Partial view of the flood from the house this morning

The rain came…again. Yesterday, Yarram airport received 48.5mm and today, all the roads to town are closed, a third of the farm is cut off with at least another four paddocks underwater and the car is still sitting bogged in the driveway. Thankfully, the house is nice and high, so no sand bags needed (but thanks for the offer, Julie and Doug)!

Most of this is a temporary inconvenience. The good news is that the local rivers are short and empty into the sea quickly, so the roads should be open again in the next day or so. More important is the longer lasting issue of saturated pastures and muddy tracks.

Saturated pastures (they were already saturated before this jolly east coast low pressure system decided to pay us a visit) are very vulnerable. The damage done now by cows’ hooves will cause compaction of the soil so that, come summer, water will run off rather than soak in and roots will find it harder to penetrate the soil, exposing them to heat and denying them sub-surface moisture. If you’re a gardener, you’ll understand!

Muddy pastures and tracks are also a perfect recipe for lameness and mastitis, both painful conditions that are difficult and expensive to treat.

Of course, sopping wet soil is also no good for growing grass, which means we must step up our imported feed. This means more cost, long days and heavy tractors on fragile pastures.

Those weather gods need an urgent performance review so they can refocus on their KPIs!

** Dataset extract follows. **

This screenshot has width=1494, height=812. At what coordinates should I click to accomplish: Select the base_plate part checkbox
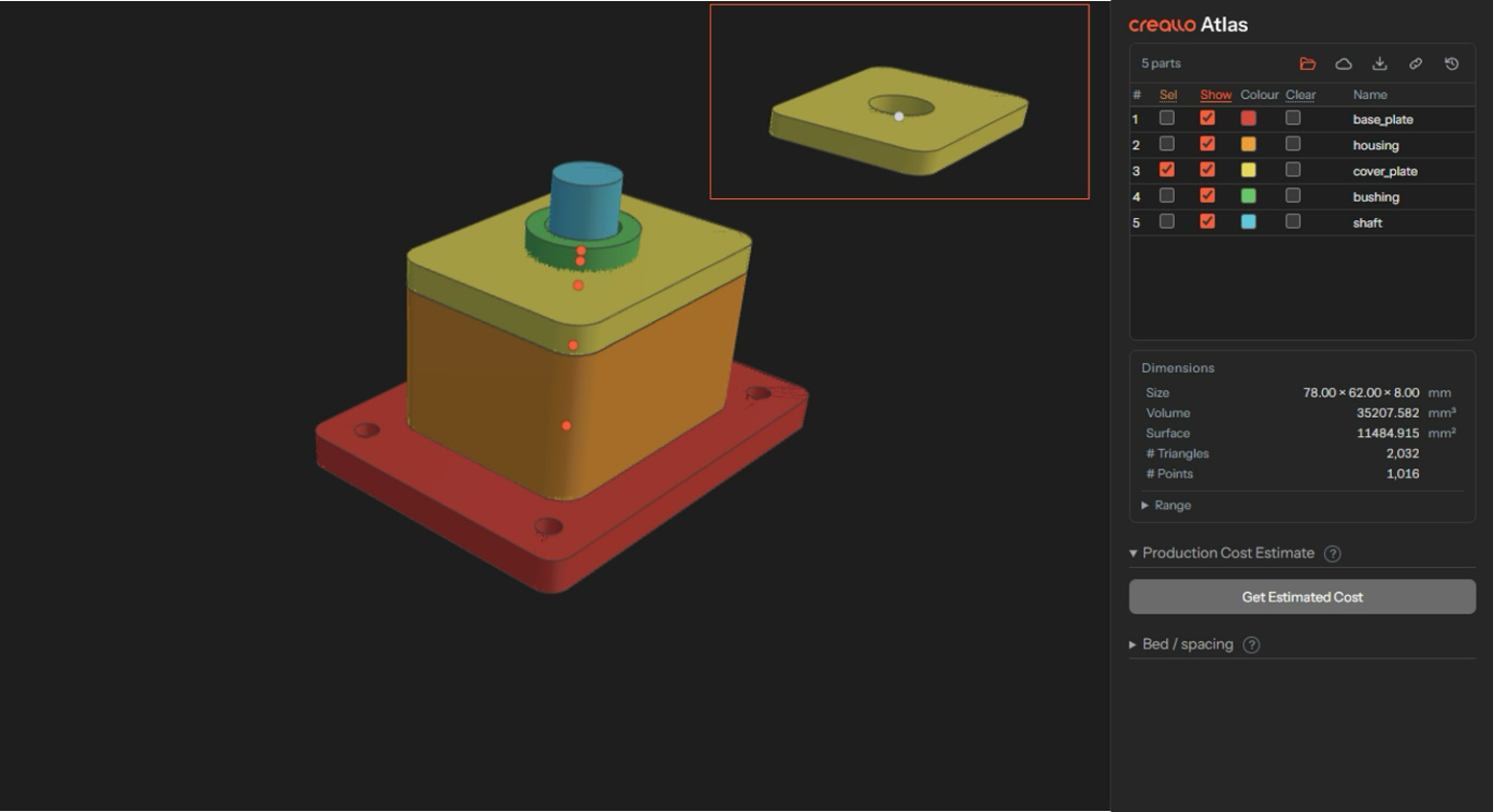click(1167, 118)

Where there’s mud, there’s mastitis

The track with one fence moved in and one more to do

The track with one fence moved in and one more to do

“Where there’s mud, there’s money,” is the old farming adage but I’m a bit of a contrarian. Where there’s too much mud, there’s also lameness and mastitis.

Muddy tracks to and from the dairy hit cows with a double whammy: they soften the hoof and then coat it with the perfect breeding ground for nasty bugs. It’s heart-breaking to see a cow hobble along, so we rest lame cows and, if their hoofs become infected, treat them with antibiotics.

Mud also contributes to mastitis, a painful infection that afflicts cows and women alike. Dairy farmers have been tackling mastitis for decades from practically every angle. We can choose sires based on the resistance of their daughters to mastitis, have learned that being quiet around cows makes them less prone to infection and developed new detection and treatment techniques. We know exactly how much mastitis is in the herd: the milk processors give us daily test results as part of their stringent milk quality standards and if our milk shows evidence of too much mastitis, we are paid less.

Dairy Australia’s web site offers some great tips on combatting both lameness and mastitis. One of the recommendations is to get cow tracks in order.

Ours aren’t bad but they could be better. One 400 metre section in particular has the fences set too far back from the gravel of the track and some cows like to walk along the sides, which quickly turn to slosh. Today, we’re moving the fences in. It’s a pretty simple job that should save us a lot of grief when winter comes.